◆ EXERCISE DIRECTIONS ◆
Count the lines in the records below that contain the string "word". Reply with the number alone.

───── ENTRIES SHOWN ─────

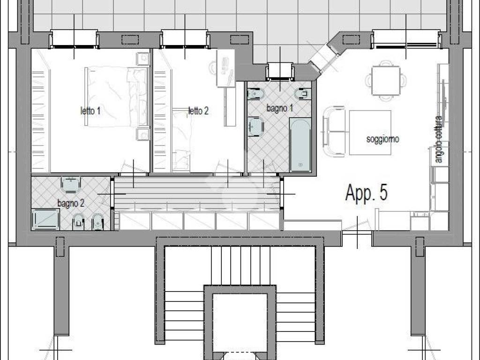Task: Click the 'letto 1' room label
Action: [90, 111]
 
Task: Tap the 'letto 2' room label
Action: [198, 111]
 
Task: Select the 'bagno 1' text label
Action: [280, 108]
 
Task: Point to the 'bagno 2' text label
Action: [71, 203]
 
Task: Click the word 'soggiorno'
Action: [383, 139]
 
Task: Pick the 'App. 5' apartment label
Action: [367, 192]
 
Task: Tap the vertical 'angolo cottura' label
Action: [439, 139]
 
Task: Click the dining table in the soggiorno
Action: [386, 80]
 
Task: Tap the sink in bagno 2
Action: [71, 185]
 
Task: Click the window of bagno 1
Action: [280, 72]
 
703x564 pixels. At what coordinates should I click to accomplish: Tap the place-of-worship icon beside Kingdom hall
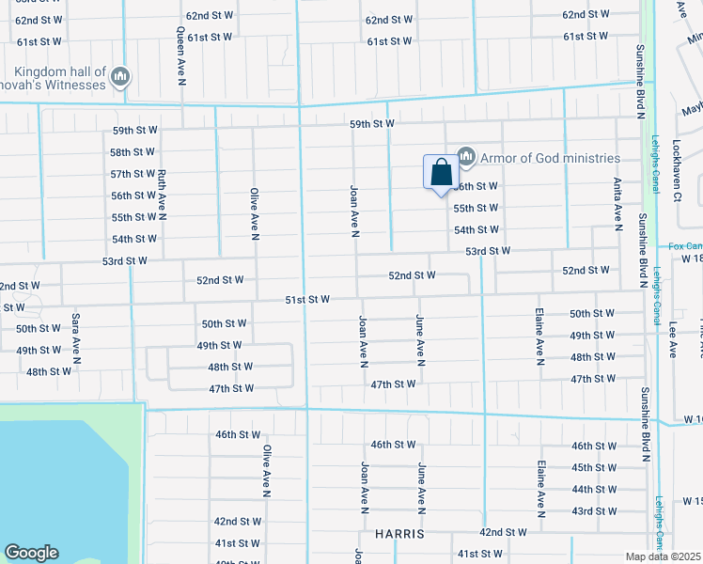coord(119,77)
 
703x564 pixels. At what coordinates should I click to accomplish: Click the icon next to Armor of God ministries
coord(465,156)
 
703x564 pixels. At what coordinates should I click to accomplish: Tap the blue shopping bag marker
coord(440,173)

─────
───── ENTRIES SHOWN ─────

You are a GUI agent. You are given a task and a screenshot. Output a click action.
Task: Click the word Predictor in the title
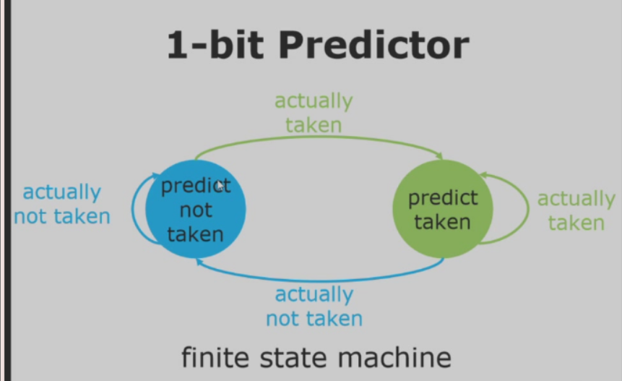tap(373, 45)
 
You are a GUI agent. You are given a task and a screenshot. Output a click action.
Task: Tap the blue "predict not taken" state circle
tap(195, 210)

─────
───── ENTRIES SHOWN ─────

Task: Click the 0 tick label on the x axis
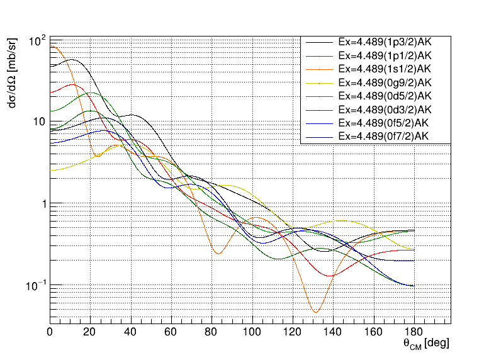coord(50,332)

─────

◆ TASK SOLUTION ◆
2